Reinhard Kleist liefert mit seiner Interpretation des Lebens von Johnny Cash einen wichtigen Baustein. Der Comic ist schwarz-weiß gezeichnet. Etwas anderes würde
für den Mann im schwarzen Anzug auch nicht passen. Damit schafft Kleist eine Ästhetik, die Cash angemessen ist – und besser als jede TV-Doku ist.
REINHART KLEIST: CASH – I SEE A DARKNESS. COMIC-BIOGRAFIE. CARLSEN COMIC. 14 EURO.

Das Pop-Requiem des Ex-Punks Rocko Schamoni

Ein Mann wird alt. Und wir dürfen dabei sein! In unsere Gehörgänge rotzt er seinen Zorn über die Jugend, zu der er doch selber einst gehörte. Rocko Schamoni (40) hat ein Alter erreicht, in dem Auf-Jung-Machen nur noch peinlich ist.

Dessen ist sich der einstige Dorfpunk (so der Titel seines Romandebüts vor zwei Jahren) bewusst. Und deshalb blöckt er jetzt: „Ihr seid Jugendliche / Ihr seid fertig drauf / Ihr seid stolz und hässlich“ und weiter „Ihr seid dumm und glatt / Ihr seid reich und sportlich / Ihr
tragt Army-Klamotten“. Dieser Jugend könne man das Schicksal der Welt nicht anvertrauen!

Rockos Blick ist unerbittlich. Natürlich spielt er in diesem Song wie in den anderen mit der Erwartungshaltung und den Klischees vom Alt-Werden und Jung-Sein. Das macht er auf seine einmalige Art. In Deutschland gibt es keinen vergleichbaren Ex-Punk, der mit den Mitteln der Popmusik seine Wahrheiten so unters Volk bringt.

Seine Botschaften dieser letzten CD, die seit gestern in den Regalen steht, erinnern an die Tiger Lillies. Seine Musik und seine Stimme sind allerdings gegenwärtiger. Seine Präsenz schreit danach, sich nicht aufs Altenteil zurückzuziehen. Es wäre zu schade, wenn er verstummt.

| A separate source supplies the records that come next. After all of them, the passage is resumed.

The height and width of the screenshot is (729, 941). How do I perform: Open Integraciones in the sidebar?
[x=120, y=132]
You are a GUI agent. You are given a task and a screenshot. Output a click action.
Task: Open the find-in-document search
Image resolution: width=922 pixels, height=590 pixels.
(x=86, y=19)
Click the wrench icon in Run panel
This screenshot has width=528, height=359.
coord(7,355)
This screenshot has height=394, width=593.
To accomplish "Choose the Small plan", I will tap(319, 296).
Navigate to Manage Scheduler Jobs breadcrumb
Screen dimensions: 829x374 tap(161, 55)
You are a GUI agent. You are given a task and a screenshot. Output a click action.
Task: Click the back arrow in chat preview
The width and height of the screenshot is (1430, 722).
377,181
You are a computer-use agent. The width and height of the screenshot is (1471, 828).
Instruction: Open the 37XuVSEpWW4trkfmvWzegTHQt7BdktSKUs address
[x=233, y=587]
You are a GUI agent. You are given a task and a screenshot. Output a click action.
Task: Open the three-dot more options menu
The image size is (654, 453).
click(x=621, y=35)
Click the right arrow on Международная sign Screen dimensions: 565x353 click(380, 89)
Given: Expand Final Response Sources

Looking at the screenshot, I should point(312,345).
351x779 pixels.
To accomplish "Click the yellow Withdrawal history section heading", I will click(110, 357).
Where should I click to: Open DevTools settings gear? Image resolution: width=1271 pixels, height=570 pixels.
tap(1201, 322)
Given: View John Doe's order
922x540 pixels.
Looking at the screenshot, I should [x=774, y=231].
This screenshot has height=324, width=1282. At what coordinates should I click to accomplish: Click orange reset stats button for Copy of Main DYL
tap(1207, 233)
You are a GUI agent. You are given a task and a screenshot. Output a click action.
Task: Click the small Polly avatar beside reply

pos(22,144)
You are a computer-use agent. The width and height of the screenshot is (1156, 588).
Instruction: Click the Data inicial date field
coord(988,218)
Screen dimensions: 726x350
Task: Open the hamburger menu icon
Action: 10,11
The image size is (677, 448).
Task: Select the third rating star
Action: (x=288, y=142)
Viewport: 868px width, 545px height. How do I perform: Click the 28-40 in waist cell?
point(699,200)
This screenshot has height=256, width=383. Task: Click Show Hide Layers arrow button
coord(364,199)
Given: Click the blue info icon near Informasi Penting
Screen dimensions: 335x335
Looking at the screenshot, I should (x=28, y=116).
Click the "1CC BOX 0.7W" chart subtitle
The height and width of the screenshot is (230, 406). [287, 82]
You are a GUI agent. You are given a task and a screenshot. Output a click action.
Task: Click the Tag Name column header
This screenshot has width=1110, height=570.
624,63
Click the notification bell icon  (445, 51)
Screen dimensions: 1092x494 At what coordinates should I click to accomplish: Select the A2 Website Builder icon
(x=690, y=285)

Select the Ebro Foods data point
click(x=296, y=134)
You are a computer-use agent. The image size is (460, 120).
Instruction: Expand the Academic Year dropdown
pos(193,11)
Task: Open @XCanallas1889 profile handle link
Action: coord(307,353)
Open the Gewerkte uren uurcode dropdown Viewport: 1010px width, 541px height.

Dennis DiClaudio ist ein Genuss für kleine und große Hypochonder

Es sind nur 45 Krankheiten, die uns Dennis DiClaudio vorstellt. Für ein Lexikon ist das eigentlich viel zu wenig. Wer sich schon einmal mit Harald Schmidts Lieblingsbuch, dem Pyschrembel, vergnügt hat, dem mag das kleine und dünne Werk also  zwergenwüchsig vorkommen. Oder schmalbrüstig.

Doch mehr als die 200 Seiten DiClaudios wären tatsächlich gesundheitsgefährdend. Denn die medizinische Aufklärung macht nur einen Teil des Werkes aus. Die Kommentare, hier Prognose genannt, sind der für das Zwerchfell problematische Kern. Sie können zu Verkrampfungen und damit verbundenen Atembeschwerden führen. Ruckzuck wird so aus vermeintlicher Hypochondrie ein ernsthaftes Leiden.

Dennis DiClaudio: DER KLEINE HYPOCHONDER. DVA. 29,95 EURO.